Work required
Rewrite everything from the start of the rows down to the line containing "Click the Test", swapping "Instruction" for "Command" and leaving all else unchanged.

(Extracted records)
+ + + +
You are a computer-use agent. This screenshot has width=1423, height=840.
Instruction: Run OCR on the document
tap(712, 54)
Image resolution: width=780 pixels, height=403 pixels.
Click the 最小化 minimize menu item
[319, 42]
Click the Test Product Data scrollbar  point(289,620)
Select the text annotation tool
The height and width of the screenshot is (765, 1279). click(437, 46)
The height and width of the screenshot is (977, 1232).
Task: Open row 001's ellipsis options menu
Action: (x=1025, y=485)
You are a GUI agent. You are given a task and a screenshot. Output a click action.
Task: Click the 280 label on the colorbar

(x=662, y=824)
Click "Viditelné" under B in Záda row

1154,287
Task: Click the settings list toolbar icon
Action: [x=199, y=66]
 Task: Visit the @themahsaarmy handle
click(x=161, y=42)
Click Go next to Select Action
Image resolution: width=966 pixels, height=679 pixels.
+ + + +
Complete response
You are a computer-use agent. This screenshot has width=1423, height=840.
Command: Run OCR on the document
tap(712, 54)
Image resolution: width=780 pixels, height=403 pixels.
Click the 最小化 minimize menu item
[319, 42]
Click the Test Product Data scrollbar  point(289,620)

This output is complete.